§ **Records to process**
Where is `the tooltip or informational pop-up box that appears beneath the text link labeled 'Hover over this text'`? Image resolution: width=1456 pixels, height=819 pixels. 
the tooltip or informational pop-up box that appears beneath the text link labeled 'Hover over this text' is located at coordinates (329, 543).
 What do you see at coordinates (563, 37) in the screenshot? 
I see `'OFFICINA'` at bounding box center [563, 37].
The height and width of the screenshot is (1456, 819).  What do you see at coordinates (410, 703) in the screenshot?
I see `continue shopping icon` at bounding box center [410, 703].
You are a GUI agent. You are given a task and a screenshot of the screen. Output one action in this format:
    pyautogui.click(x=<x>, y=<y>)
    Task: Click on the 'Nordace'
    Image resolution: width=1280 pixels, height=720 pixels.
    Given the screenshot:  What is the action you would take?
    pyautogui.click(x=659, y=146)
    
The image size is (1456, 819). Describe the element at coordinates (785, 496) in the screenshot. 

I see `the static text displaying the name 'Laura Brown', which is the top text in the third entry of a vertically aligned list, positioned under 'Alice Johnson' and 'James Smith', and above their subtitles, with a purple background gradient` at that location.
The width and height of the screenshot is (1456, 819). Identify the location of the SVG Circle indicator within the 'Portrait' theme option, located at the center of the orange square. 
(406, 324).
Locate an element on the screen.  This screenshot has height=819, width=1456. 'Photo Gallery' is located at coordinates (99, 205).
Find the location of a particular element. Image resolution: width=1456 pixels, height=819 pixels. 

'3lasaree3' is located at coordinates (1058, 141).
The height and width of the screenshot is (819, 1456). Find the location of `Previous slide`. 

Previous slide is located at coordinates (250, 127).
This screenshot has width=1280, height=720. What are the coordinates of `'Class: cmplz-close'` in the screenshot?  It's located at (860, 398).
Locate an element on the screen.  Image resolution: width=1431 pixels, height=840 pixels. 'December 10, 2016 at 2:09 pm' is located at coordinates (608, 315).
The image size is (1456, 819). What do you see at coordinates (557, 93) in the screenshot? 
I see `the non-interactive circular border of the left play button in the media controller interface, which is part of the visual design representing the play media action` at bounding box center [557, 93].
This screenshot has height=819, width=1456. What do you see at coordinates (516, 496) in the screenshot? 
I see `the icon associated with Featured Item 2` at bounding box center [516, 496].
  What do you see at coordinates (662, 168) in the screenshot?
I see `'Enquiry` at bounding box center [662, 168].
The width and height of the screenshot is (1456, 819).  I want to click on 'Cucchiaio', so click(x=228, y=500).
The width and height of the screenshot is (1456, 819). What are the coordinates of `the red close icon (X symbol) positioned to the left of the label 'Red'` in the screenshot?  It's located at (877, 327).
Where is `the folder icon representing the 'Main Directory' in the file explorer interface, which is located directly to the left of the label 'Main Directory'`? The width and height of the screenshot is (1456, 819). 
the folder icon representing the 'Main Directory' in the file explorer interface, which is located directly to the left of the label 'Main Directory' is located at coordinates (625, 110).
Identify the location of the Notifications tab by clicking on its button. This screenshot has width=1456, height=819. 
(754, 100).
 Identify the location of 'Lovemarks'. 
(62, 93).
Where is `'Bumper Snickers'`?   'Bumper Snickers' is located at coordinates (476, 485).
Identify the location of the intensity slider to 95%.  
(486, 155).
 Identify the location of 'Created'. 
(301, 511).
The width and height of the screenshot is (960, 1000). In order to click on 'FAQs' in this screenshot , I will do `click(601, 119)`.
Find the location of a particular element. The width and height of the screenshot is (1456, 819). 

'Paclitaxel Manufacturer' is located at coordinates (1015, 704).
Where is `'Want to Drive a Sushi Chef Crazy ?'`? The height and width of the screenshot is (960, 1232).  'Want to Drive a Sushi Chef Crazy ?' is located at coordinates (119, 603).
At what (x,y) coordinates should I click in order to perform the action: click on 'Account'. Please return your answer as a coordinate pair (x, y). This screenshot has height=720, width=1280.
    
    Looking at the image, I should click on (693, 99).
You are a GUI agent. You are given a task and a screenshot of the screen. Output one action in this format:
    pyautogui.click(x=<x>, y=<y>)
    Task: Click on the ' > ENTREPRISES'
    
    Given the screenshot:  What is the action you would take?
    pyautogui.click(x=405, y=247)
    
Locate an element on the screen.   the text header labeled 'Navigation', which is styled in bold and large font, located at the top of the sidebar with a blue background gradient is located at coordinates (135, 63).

§ **Given instruction**
Please copy out the whole listing above, line for line, with no changes.

§ **Result of this exercise**
Where is `the tooltip or informational pop-up box that appears beneath the text link labeled 'Hover over this text'`? Image resolution: width=1456 pixels, height=819 pixels. 
the tooltip or informational pop-up box that appears beneath the text link labeled 'Hover over this text' is located at coordinates (329, 543).
 What do you see at coordinates (563, 37) in the screenshot? 
I see `'OFFICINA'` at bounding box center [563, 37].
The height and width of the screenshot is (1456, 819).  What do you see at coordinates (410, 703) in the screenshot?
I see `continue shopping icon` at bounding box center [410, 703].
You are a GUI agent. You are given a task and a screenshot of the screen. Output one action in this format:
    pyautogui.click(x=<x>, y=<y>)
    Task: Click on the 'Nordace'
    Image resolution: width=1280 pixels, height=720 pixels.
    Given the screenshot:  What is the action you would take?
    pyautogui.click(x=659, y=146)
    
The image size is (1456, 819). Describe the element at coordinates (785, 496) in the screenshot. 

I see `the static text displaying the name 'Laura Brown', which is the top text in the third entry of a vertically aligned list, positioned under 'Alice Johnson' and 'James Smith', and above their subtitles, with a purple background gradient` at that location.
The width and height of the screenshot is (1456, 819). Identify the location of the SVG Circle indicator within the 'Portrait' theme option, located at the center of the orange square. 
(406, 324).
Locate an element on the screen.  This screenshot has height=819, width=1456. 'Photo Gallery' is located at coordinates (99, 205).
Find the location of a particular element. Image resolution: width=1456 pixels, height=819 pixels. 

'3lasaree3' is located at coordinates (1058, 141).
The height and width of the screenshot is (819, 1456). Find the location of `Previous slide`. 

Previous slide is located at coordinates (250, 127).
This screenshot has width=1280, height=720. What are the coordinates of `'Class: cmplz-close'` in the screenshot?  It's located at (860, 398).
Locate an element on the screen.  Image resolution: width=1431 pixels, height=840 pixels. 'December 10, 2016 at 2:09 pm' is located at coordinates (608, 315).
The image size is (1456, 819). What do you see at coordinates (557, 93) in the screenshot? 
I see `the non-interactive circular border of the left play button in the media controller interface, which is part of the visual design representing the play media action` at bounding box center [557, 93].
This screenshot has height=819, width=1456. What do you see at coordinates (516, 496) in the screenshot? 
I see `the icon associated with Featured Item 2` at bounding box center [516, 496].
  What do you see at coordinates (662, 168) in the screenshot?
I see `'Enquiry` at bounding box center [662, 168].
The width and height of the screenshot is (1456, 819).  I want to click on 'Cucchiaio', so click(x=228, y=500).
The width and height of the screenshot is (1456, 819). What are the coordinates of `the red close icon (X symbol) positioned to the left of the label 'Red'` in the screenshot?  It's located at (877, 327).
Where is `the folder icon representing the 'Main Directory' in the file explorer interface, which is located directly to the left of the label 'Main Directory'`? The width and height of the screenshot is (1456, 819). 
the folder icon representing the 'Main Directory' in the file explorer interface, which is located directly to the left of the label 'Main Directory' is located at coordinates (625, 110).
Identify the location of the Notifications tab by clicking on its button. This screenshot has width=1456, height=819. 
(754, 100).
 Identify the location of 'Lovemarks'. 
(62, 93).
Where is `'Bumper Snickers'`?   'Bumper Snickers' is located at coordinates (476, 485).
Identify the location of the intensity slider to 95%.  
(486, 155).
 Identify the location of 'Created'. 
(301, 511).
The width and height of the screenshot is (960, 1000). In order to click on 'FAQs' in this screenshot , I will do `click(601, 119)`.
Find the location of a particular element. The width and height of the screenshot is (1456, 819). 

'Paclitaxel Manufacturer' is located at coordinates (1015, 704).
Where is `'Want to Drive a Sushi Chef Crazy ?'`? The height and width of the screenshot is (960, 1232).  'Want to Drive a Sushi Chef Crazy ?' is located at coordinates (119, 603).
At what (x,y) coordinates should I click in order to perform the action: click on 'Account'. Please return your answer as a coordinate pair (x, y). This screenshot has height=720, width=1280.
    
    Looking at the image, I should click on (693, 99).
You are a GUI agent. You are given a task and a screenshot of the screen. Output one action in this format:
    pyautogui.click(x=<x>, y=<y>)
    Task: Click on the ' > ENTREPRISES'
    
    Given the screenshot:  What is the action you would take?
    pyautogui.click(x=405, y=247)
    
Locate an element on the screen.   the text header labeled 'Navigation', which is styled in bold and large font, located at the top of the sidebar with a blue background gradient is located at coordinates (135, 63).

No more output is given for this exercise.